Côté justice, la question s’est aussi posée : l’arsenal du droit est-il aujourd’hui suffisant ? C’est l’avocat Philippe Glaser, depuis 25 ans au barreau de Paris, un « homme de contentieux » comme il se définit lui-même, qui avait la tâche d’en parler. Lors de sa présentation, cet associé du cabinet prestigieux Taylor Wessing avait pour tâche de répondre à la question « La responsabilité délictuelle face à l’IA : adaptation des catégories traditionnelles ou création d’un régime de responsabilité propre à l’IA ? ». Comme il l’a exposé, « la problématique se pose spécifiquement avec l’IA autonome sur le plan décisionnel, avec capacité d’apprentissage, et interroge le principe de responsabilité délictuelle. Cela peut aboutir à une situation génératrice d’une faute mais sans que l’homme soit intervenu ». Pour illustrer les façons diverses, voire diamétralement opposées, dont la justice s’empare de la question, Philippe Glaser, cité deux décisions de justice, l’une de la Cour de cassation du 19 juin 2013, qui considère que les résultats issus de Google Suggest ne résultent pas de la volonté humaine, et la seconde du TGI de Paris (23 octobre 2013), qui reconnaît au contraire que ces résultats proviennent bien de la volonté humaine. La difficulté résultant sans doute en la dilution des responsabilités, entre fournisseur, intégrateur, propriétaire de l’objet, concepteur de l’IA, fabriquant de son enveloppe…

Des alternatives juridiques apparaissent, comme le recours de « la responsabilité du fait des choses, ou la responsabilité du produit défectueux, ou la loi du 5 juillet 1985 (sur le droit des victimes des accidents de la circulation, tout à fait d’actualité après la mort de la femme renversée par une voiture autonome Uber) », explique-t-il.
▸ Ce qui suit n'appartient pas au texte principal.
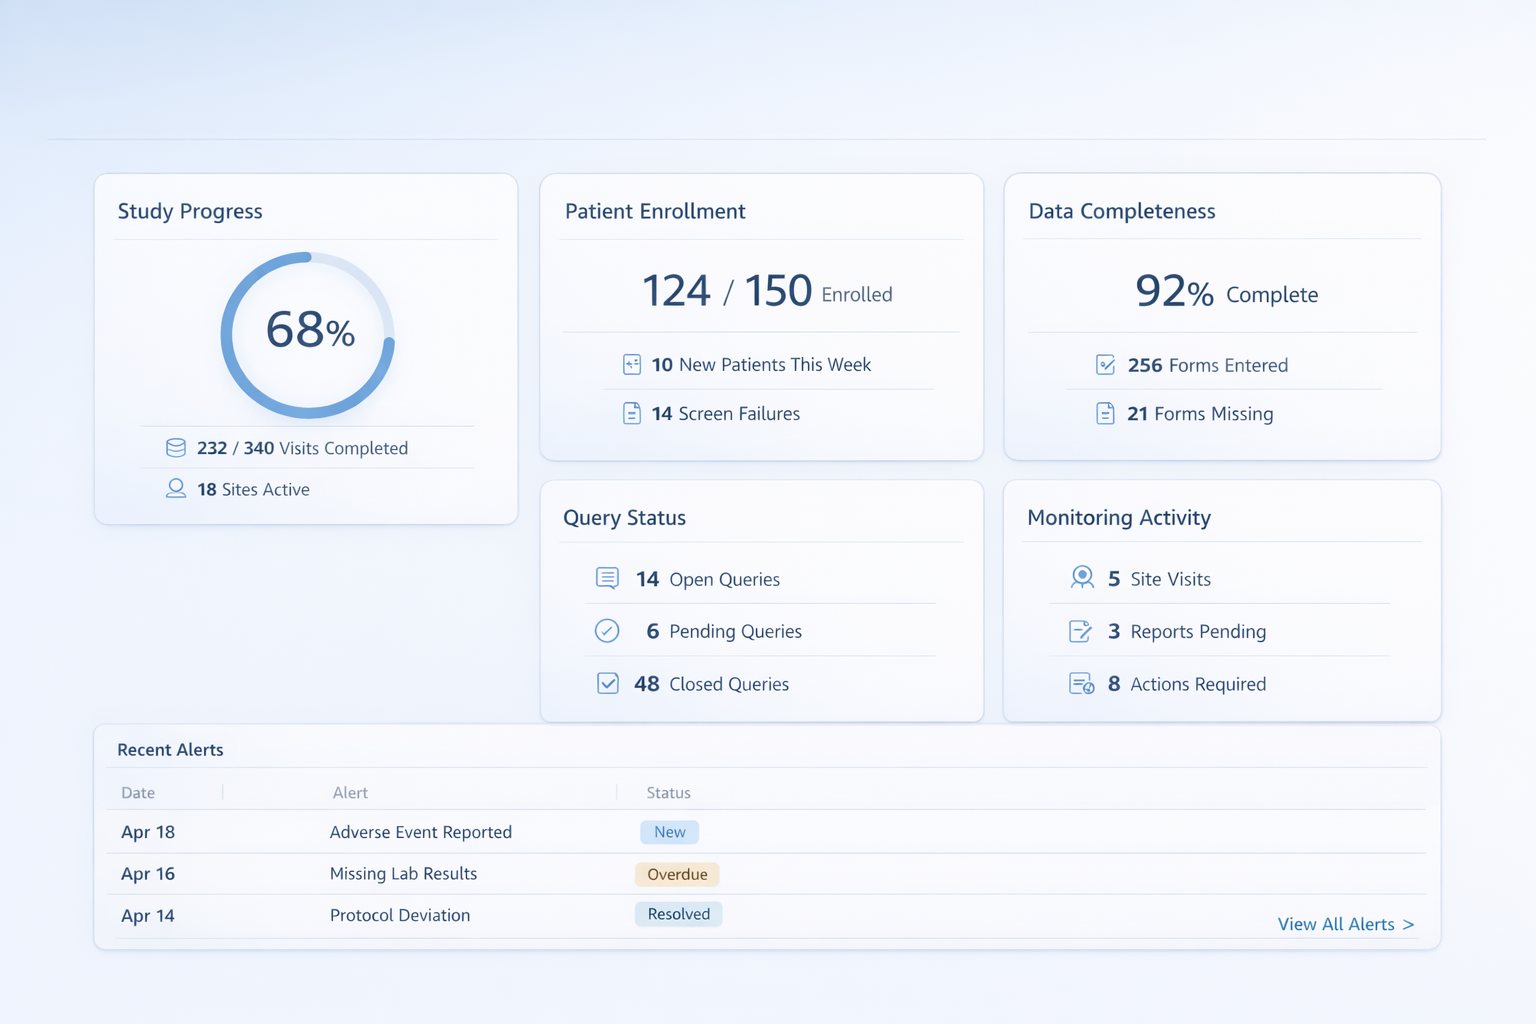Click the 68% study progress ring
This screenshot has width=1536, height=1024.
pos(308,334)
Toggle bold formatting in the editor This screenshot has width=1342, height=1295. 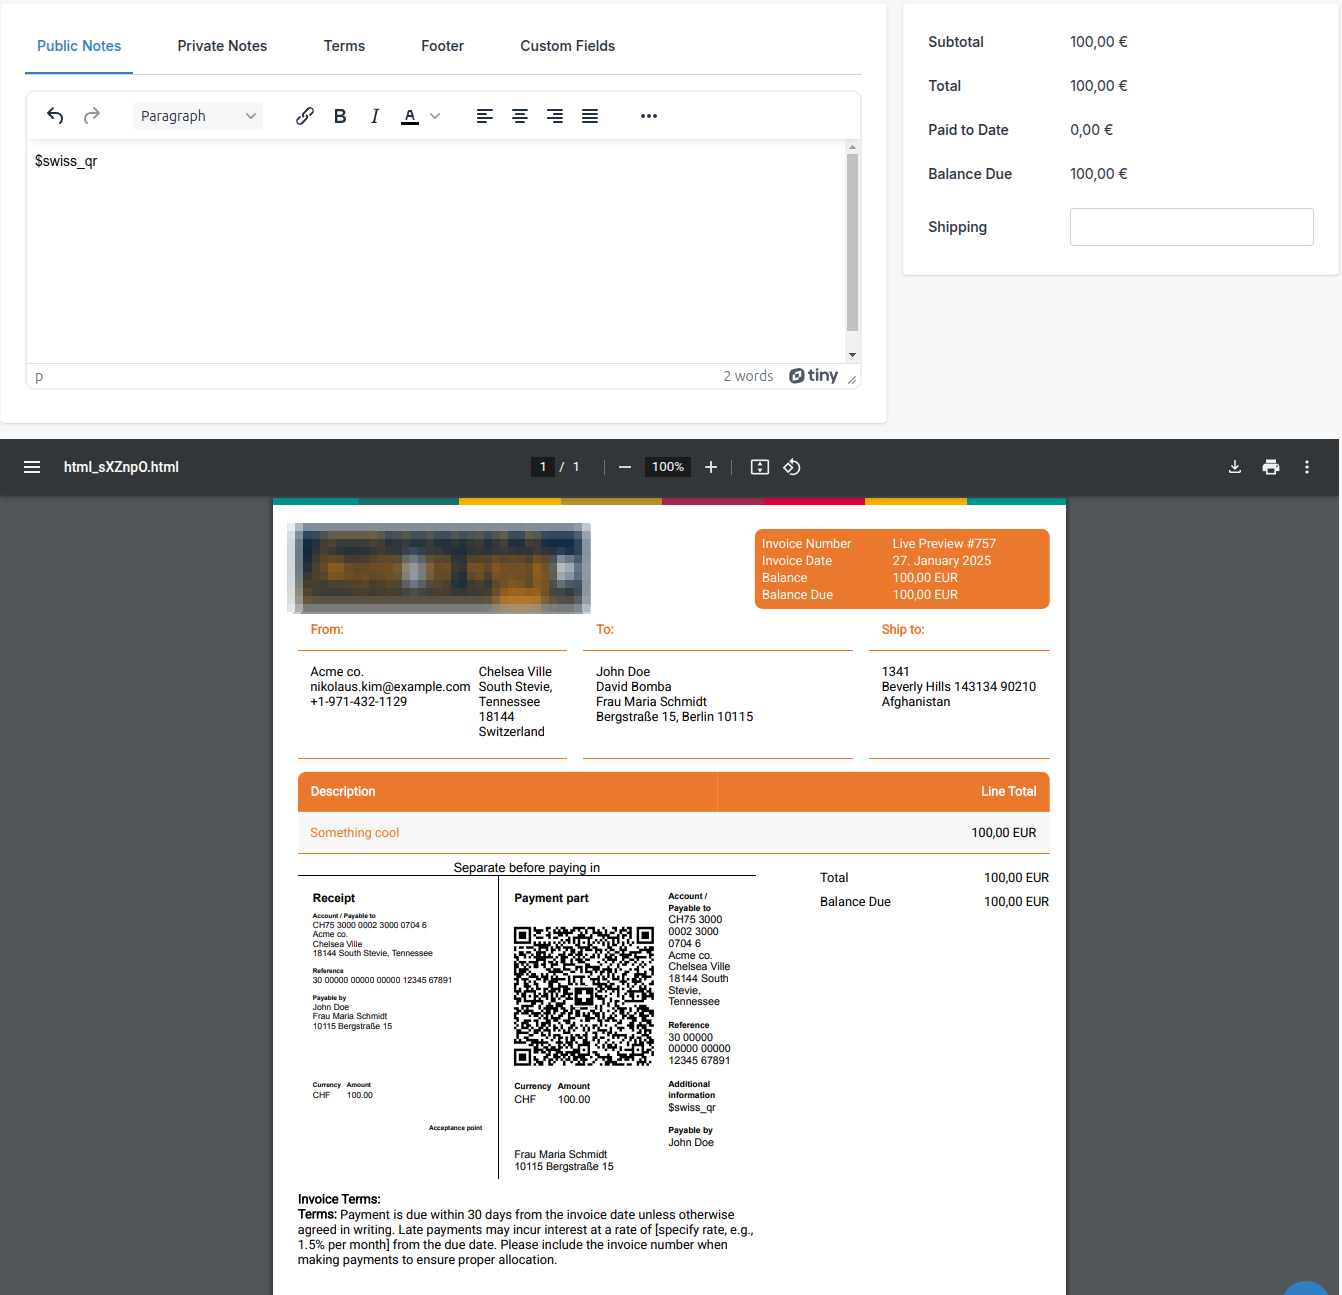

Si le Parlement européen a demandé à la Commission d’examiner la possibilité de créer une personnalité juridique propre aux robots, l’Estonie cherche à conférer un statut légal aux robots-agents (distinct de la personnalité juridique et des objets), c’est que l’homme se passionne pour les nouvelles technologies et les méandres de réflexions qui en découlent. Ces problématiques, Philippe Glaser s’y penche régulièrement dans sa pratique professionnelle, puisque l’avocat intervient sur des projets de refonte de systèmes d’information, d’intégration ainsi que des opérations de financement de matériel et solutions informatiques. Ainsi, « il n’était pas possible de ne pas me placer sur le créneau de l’IA », précise-t-il, en complément du colloque. Depuis dix-huit mois, son cabinet accompagne d’ailleurs la startup Predictice (premier outil de justice prédictive français, NDLR). Philippe Glaser y croit dur comme fer : gain de temps énorme, accès à l’exhaustivité des décisions de justice, il est persuadé que bientôt, « les entreprises demanderont si, bien sûr, le cabinet en est doté ! ». Mais il prend soin de préciser que « l’IA n’est pas une aide à la réflexion, c’est un outil d’aide à la décision ». Qui ne peut pas remplacer la pâte et l’expertise humaines, c’est-à-dire l’élaboration d’une stratégie pour les avocats, par exemple. Pour l’instant, Predictice ne s’applique pas au pénal, mais outre-Atlantique, le pas a été franchi. Et Philippe Glaser de prendre l’exemple polémique d’un algorithme utilisé aux États-Unis par le département pénitentiaire, et basé sur un faisceau d’indices pour calculer la récidive des prisonniers : les détenus Noirs ont ainsi moins de chances d’être libérés… Derrière l’IA, les questions éthiques — ici raciales — ne sont jamais loin.

Conscient de la rapidité avec laquelle évolue l’IA, Philippe Glaser n’en reste pas moins confiant : « par le passé, notre droit ancien s’est déjà adapté à de nombreux changements », estime-t-il. Plutôt partisan de considérer notre droit comme suffisant — même s’il s’étonne encore globalement du faible nombre de décisions impliquant l’IA —, Philippe Glaser affirme n’avoir encore « jamais vu une juridiction dire qu’elle n’a pas les règles pour trancher ». Pour autant, s’il n’y a pas urgence à légiférer, il faudra sans doute s’y résoudre d’ici dix à quinze ans. Pour l’instant, proposer un texte unique manquerait de sens : devant la variété des situations, « notamment sur le deep learning, où l’IA devient incontrôlable », un texte uniformisé ne serait pas pertinent.